(Source text begins)

A screenshot of the network of predicted functional modules

A key feature of the biological organization in all organisms is the tendency of proteins that function in common pathways to physically associate via stable protein-protein interactions (PPI) to form larger macromolecular assemblies or complexes (sometimes known as molecular machines). These complexes are often linked together by extended networks of weaker, transient PPI, to form extended networks or neighbourhoods that integrate pathways mediating the major cellular processes, such as the control of gene expression, synthesis and degradation of biomolecules, cell propagation and the maintenance of genome integrity. As a consequence, the cell is increasingly viewed as an assembly of interconnected functional modules the interacto which integrates and coordinates the cells biochemical activities, behavior and responses to external and intrinsic signals.

(Source text ends)

Exercise requirements:
1. Answer these questions about the passage on protein interactions:
(a) What does the abbreviation PPI stand for?
(b) What are protein complexes sometimes known as?
(c) What kind of PPI link complexes together into extended networks?
2. Rewrite the part of the passage on protein interactions starting with "A key feature" and going on through "and intrinsic signals.", with "short-lived" in place of "transient".

(Data for analysis begins)

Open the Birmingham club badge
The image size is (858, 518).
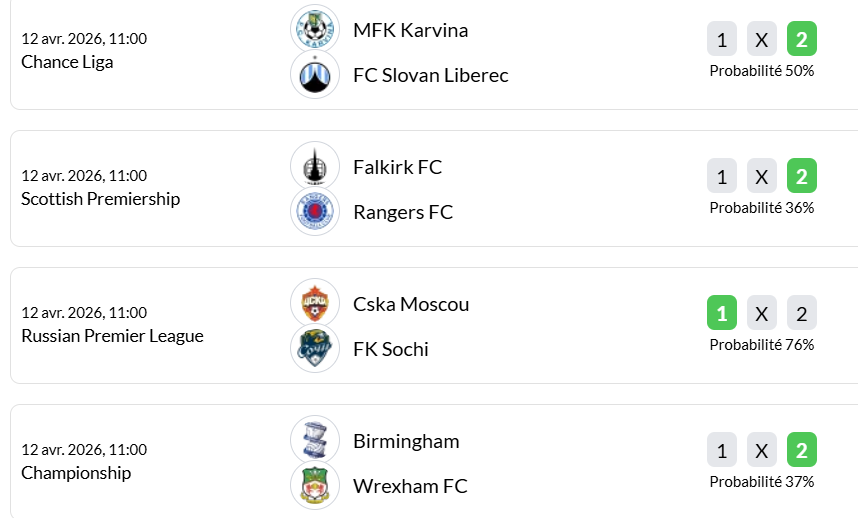[315, 440]

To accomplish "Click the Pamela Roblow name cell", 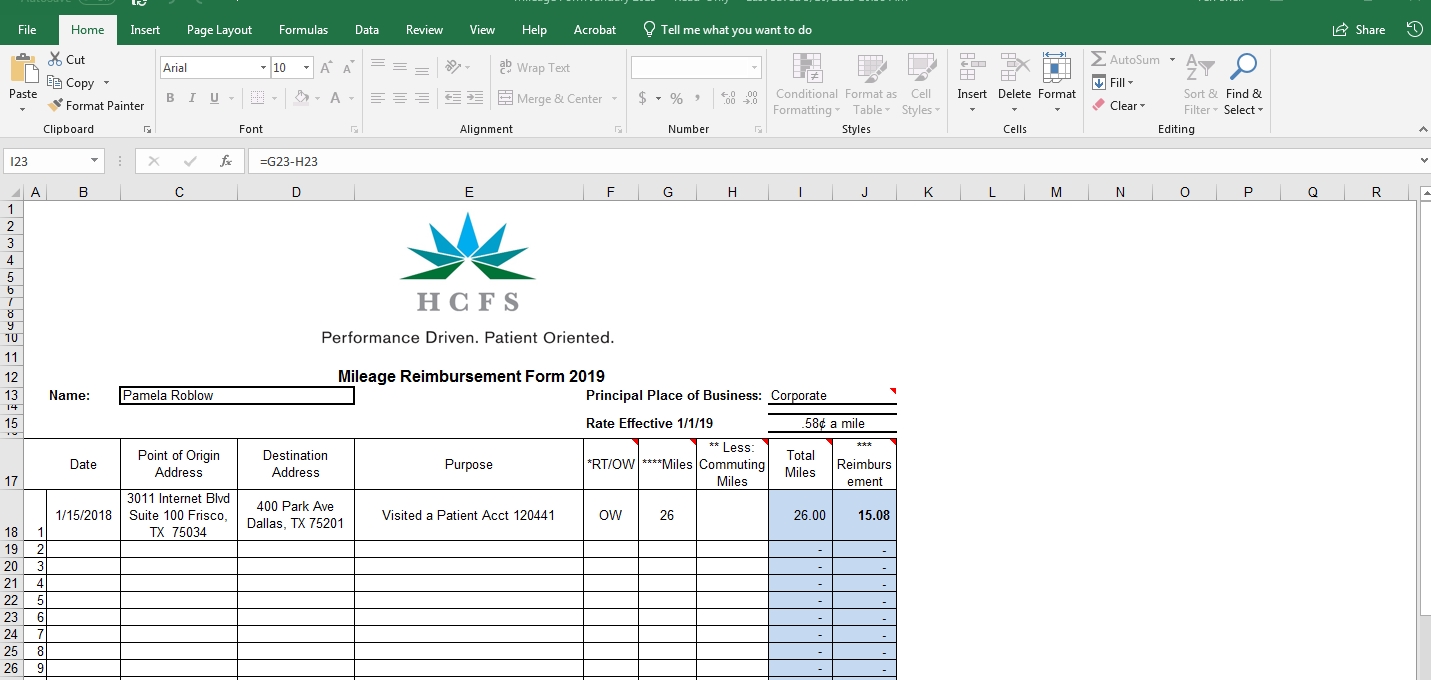I will 236,396.
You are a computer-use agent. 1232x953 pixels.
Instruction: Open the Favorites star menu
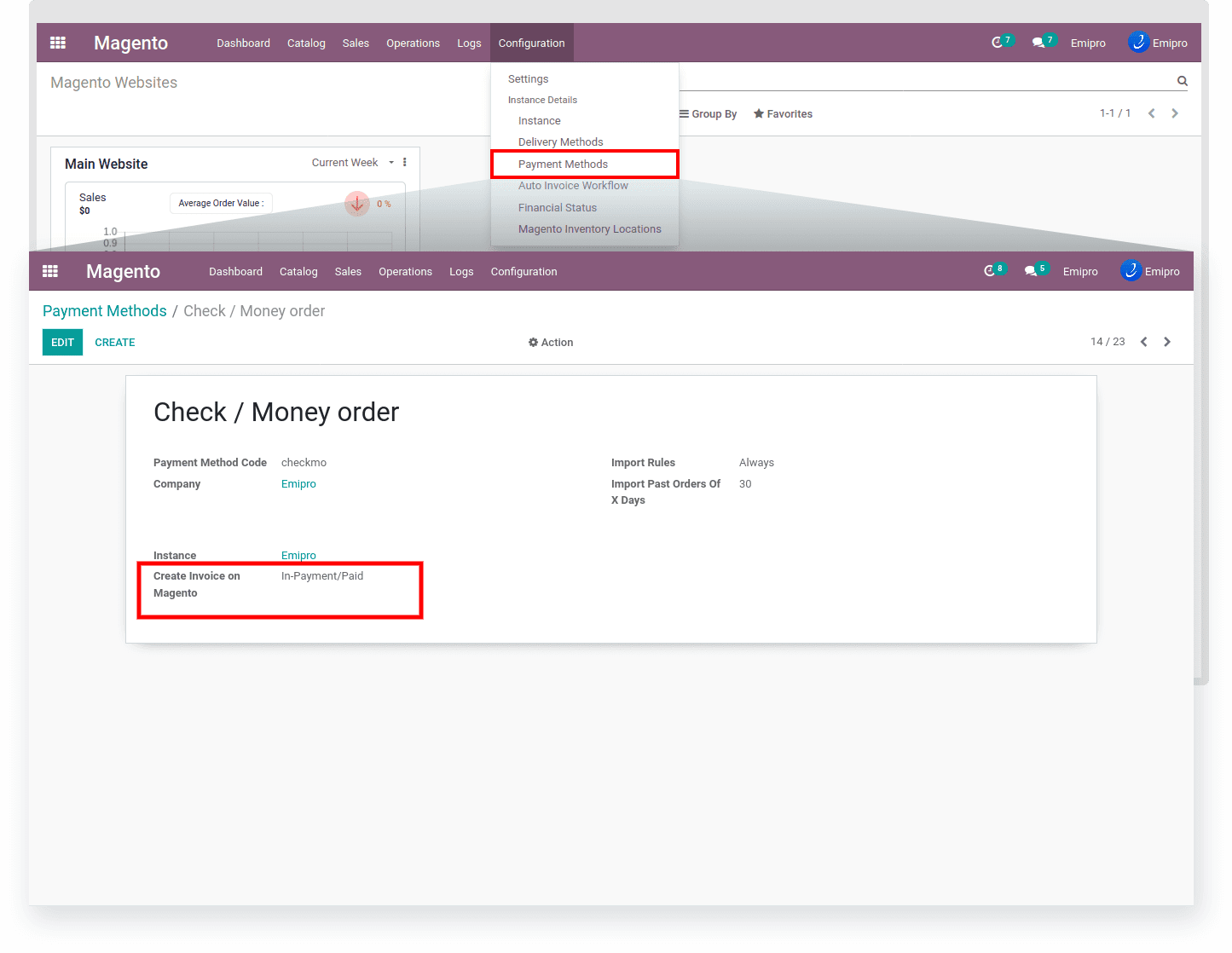point(783,114)
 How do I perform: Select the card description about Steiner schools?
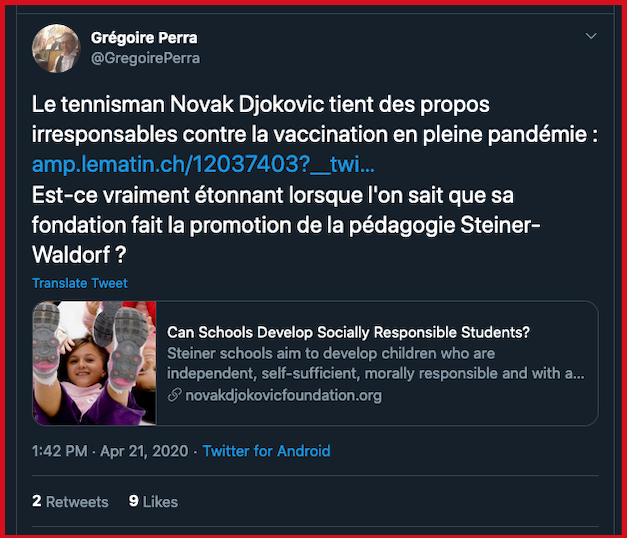pyautogui.click(x=375, y=363)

(Data for analysis ends)

Solved tasks:
1.
(a) Protein-protein interactions.
(b) Molecular machines.
(c) Weaker, transient PPI.

2.
A key feature of the biological organization in all organisms is the tendency of proteins that function in common pathways to physically associate via stable protein-protein interactions (PPI) to form larger macromolecular assemblies or complexes (sometimes known as molecular machines). These complexes are often linked together by extended networks of weaker, short-lived PPI, to form extended networks or neighbourhoods that integrate pathways mediating the major cellular processes, such as the control of gene expression, synthesis and degradation of biomolecules, cell propagation and the maintenance of genome integrity. As a consequence, the cell is increasingly viewed as an assembly of interconnected functional modules the interacto which integrates and coordinates the cells biochemical activities, behavior and responses to external and intrinsic signals.